Despite these immense obstacles, lawyers and other legal professionals still in the country are striving to defend rights and provide legal services to Afghan people. Women lawyers are persevering, finding new ways to provide much needed legal assistance. Some have reportedly taken on advisory roles, offering advice and drafting documents for male colleagues, and others have reportedly been able to work at legal aid organizations and law offices.

The International Community Should Support Lawyers in Afghanistan

In this context, international actors can and should do far more. Ad hoc efforts, some carried out by professional associations, have done very impressive work to organize the evacuation of a significant number of people under threat and offer support to those in exile. The International Association of Women Judges worked to relocate women judges. Bar Associations in many places organized to help Afghan lawyers and judges in exile. However, a far more systematic and concerted approach is needed.

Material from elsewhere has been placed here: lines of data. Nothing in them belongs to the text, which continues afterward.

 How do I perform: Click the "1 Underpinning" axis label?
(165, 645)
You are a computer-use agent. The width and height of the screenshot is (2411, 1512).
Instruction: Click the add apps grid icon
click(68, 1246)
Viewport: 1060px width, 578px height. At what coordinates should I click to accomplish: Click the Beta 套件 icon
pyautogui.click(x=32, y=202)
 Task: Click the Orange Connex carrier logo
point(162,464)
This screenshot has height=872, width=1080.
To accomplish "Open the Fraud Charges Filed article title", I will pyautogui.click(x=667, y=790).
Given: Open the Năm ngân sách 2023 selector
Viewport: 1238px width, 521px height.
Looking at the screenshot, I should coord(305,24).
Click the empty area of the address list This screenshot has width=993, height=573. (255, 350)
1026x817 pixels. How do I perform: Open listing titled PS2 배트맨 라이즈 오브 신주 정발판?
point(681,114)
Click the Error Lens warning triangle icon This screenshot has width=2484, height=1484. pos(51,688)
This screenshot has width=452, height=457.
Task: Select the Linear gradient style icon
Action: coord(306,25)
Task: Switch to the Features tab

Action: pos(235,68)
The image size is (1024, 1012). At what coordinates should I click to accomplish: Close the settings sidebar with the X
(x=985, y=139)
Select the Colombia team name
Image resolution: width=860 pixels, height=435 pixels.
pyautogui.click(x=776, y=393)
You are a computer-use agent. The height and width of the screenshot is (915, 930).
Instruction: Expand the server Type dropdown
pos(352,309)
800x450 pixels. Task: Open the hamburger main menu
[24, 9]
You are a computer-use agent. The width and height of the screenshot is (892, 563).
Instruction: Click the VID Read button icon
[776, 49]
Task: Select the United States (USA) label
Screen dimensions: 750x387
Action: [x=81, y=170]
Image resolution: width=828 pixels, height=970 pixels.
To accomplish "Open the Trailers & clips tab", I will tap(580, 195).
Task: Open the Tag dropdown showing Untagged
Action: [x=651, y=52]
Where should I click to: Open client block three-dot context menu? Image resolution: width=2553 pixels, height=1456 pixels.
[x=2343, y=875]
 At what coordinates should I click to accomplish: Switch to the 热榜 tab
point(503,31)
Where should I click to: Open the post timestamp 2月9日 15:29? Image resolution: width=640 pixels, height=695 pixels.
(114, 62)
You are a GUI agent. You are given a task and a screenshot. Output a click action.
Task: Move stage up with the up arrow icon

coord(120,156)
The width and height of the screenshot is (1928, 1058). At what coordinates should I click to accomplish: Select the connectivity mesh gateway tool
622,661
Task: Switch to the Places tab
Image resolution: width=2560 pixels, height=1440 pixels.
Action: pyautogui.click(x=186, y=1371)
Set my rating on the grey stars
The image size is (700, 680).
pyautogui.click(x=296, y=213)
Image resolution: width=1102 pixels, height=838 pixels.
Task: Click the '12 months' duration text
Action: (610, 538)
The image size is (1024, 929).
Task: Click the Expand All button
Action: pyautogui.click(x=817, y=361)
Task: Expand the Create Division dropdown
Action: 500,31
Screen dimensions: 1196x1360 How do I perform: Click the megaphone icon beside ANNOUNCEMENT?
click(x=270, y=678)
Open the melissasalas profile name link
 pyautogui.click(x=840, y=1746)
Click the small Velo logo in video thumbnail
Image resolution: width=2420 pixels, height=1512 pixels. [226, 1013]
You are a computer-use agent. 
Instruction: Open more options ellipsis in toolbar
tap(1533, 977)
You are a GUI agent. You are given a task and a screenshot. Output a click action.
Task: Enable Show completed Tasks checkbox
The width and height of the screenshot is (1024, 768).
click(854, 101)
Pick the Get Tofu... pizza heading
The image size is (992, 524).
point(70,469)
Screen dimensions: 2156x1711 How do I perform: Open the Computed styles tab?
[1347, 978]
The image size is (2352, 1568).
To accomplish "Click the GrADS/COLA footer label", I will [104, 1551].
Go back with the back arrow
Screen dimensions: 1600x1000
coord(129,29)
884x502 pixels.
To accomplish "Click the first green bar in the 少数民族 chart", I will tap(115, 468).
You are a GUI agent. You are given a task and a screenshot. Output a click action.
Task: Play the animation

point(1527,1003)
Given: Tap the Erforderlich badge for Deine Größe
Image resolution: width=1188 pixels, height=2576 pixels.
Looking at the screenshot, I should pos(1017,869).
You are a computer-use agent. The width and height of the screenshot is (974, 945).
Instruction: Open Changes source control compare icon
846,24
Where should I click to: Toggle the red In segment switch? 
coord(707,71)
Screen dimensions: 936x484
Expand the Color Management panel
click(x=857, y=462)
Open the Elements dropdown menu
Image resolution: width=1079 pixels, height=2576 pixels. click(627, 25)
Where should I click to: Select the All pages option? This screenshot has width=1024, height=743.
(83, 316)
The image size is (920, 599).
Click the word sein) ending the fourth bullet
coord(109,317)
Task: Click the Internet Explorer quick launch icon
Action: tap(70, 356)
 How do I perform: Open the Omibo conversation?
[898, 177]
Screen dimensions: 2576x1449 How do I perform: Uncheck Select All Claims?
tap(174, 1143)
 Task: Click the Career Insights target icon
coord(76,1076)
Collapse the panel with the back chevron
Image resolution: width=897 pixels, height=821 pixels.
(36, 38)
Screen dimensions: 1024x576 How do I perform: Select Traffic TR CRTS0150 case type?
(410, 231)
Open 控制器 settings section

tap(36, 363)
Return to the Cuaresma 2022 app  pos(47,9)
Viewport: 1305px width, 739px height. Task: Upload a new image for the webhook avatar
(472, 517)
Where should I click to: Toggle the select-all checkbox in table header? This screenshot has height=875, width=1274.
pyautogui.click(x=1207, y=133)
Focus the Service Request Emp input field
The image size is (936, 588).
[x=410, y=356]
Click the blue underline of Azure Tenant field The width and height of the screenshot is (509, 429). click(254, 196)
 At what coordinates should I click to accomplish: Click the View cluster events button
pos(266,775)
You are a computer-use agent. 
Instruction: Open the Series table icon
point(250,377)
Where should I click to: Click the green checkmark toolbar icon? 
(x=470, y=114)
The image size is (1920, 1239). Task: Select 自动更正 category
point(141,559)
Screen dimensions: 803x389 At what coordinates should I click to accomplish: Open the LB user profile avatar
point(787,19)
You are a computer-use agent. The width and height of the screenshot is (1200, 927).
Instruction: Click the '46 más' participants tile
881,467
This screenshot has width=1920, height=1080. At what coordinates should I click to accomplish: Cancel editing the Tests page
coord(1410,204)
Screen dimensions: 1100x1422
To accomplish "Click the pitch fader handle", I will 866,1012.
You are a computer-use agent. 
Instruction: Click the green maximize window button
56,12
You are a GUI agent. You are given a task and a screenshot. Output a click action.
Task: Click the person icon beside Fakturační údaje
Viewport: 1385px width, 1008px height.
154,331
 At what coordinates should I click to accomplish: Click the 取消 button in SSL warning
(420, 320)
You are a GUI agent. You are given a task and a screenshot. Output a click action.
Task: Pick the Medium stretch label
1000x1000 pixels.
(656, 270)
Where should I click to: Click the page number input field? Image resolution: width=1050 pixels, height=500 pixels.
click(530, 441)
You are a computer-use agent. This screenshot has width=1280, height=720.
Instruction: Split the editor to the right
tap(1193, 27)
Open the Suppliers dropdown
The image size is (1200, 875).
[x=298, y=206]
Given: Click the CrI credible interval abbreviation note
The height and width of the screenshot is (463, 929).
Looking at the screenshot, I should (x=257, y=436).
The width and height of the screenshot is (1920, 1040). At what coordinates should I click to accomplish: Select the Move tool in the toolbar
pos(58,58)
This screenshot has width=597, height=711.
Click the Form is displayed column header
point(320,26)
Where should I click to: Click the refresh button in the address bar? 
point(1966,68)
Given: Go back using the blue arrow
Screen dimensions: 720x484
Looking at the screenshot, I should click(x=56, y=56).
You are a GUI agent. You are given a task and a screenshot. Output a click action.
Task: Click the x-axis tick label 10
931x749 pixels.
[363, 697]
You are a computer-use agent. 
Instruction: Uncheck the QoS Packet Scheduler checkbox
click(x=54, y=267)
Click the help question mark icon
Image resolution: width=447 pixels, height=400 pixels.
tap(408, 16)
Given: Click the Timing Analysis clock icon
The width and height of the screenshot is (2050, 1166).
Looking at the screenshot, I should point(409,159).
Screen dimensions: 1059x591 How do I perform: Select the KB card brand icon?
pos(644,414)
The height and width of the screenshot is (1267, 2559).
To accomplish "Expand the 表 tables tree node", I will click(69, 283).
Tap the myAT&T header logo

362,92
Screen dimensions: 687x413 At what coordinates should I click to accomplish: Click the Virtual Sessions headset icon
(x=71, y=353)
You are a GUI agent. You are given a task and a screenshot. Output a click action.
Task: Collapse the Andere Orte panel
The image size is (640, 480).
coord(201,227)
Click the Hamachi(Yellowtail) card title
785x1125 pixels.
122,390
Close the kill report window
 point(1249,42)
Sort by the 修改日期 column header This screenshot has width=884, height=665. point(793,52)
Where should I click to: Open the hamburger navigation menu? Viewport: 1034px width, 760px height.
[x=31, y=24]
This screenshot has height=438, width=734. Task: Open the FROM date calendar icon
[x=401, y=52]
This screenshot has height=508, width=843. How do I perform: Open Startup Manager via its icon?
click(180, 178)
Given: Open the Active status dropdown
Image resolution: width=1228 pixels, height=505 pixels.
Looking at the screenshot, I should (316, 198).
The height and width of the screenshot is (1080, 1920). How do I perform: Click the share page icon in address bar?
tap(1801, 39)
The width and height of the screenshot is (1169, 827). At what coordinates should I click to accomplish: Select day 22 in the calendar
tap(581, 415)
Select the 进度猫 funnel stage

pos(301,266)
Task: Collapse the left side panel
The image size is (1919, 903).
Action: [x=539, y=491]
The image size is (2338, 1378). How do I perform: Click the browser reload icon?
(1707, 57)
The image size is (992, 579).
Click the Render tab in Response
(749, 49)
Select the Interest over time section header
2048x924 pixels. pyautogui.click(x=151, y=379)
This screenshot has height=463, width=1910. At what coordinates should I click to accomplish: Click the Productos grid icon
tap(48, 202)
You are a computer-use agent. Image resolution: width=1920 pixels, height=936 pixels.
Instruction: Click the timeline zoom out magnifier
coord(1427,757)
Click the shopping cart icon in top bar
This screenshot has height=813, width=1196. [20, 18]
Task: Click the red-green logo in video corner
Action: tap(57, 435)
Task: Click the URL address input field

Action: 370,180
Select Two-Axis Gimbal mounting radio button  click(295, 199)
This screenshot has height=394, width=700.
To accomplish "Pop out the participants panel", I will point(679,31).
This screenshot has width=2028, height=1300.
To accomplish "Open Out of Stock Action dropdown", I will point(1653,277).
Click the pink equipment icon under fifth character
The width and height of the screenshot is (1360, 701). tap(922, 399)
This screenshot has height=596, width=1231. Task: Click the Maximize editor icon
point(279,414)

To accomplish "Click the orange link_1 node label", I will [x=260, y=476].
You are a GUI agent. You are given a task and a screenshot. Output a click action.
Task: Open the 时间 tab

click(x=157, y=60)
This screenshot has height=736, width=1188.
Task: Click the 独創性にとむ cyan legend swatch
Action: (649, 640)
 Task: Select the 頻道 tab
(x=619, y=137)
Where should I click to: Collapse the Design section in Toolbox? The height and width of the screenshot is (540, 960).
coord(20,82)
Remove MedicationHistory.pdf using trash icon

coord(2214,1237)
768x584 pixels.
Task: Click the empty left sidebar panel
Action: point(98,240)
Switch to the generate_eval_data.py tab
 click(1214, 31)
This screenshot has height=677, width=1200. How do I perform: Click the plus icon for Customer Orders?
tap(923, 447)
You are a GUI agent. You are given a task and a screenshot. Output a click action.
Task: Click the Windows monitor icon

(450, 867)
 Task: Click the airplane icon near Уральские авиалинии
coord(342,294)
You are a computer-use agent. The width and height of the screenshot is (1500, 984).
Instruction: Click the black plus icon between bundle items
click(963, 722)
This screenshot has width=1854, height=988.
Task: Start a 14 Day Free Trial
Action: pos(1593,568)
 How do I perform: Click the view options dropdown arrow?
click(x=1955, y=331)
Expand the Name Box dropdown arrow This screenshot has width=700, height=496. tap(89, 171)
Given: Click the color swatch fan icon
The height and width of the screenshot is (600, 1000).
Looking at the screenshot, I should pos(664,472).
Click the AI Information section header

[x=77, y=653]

At a time when the international community is withdrawing support from abusive de facto authorities in Afghanistan, legal actors who are still working to advance justice and defend human rights deserve more support, not less. These lawyers, legal aid providers, and non-governmental organizations need more resources, including increased and accessible financial support. Donors and partners should pay particular attention to addressing the situation faced by women lawyers, and to efforts to support the realization of women and girls’ rights, and take these issues into account in their programming, provision of financial support, and engagement on the issue broadly. This will require creativity and persistence given escalating restrictions on women’s participation in public life and associated risks.

Countries, including those in the region, should provide safe passage and protection to actors involved with the legal system who are at risk of reprisals. Many who have already fled the country remain in insecure positions, legally and financially. They should receive secure legal status, social protection, and assistance with obtaining the necessary training and credentials in order to find employment. Many who are exiled are poised to make career-long contributions, and their training and knowledge should not be lost.

Moreover, much more advocacy and persuasion need to be done to convince the Taliban to change their policies to comply with international human rights treaties that the State of Afghanistan has ratified. At the very least, they should reinstate the rights of women lawyers and allow them to re-register and practice alongside their male colleagues. And they should ensure the protection of lawyers and judicial officials who are being harassed and worse for pursuing their professional duties.

For two decades prior to the fall of the Islamic Republic of Afghanistan, the international community encouraged, trained, and supported Afghan judges, lawyers, and prosecutors to stand up for the rule of law and human rights. It cannot look away now. Instead, it should undertake commensurate efforts to assist these professionals to uphold these universal tenets, whether they remain in Afghanistan or not.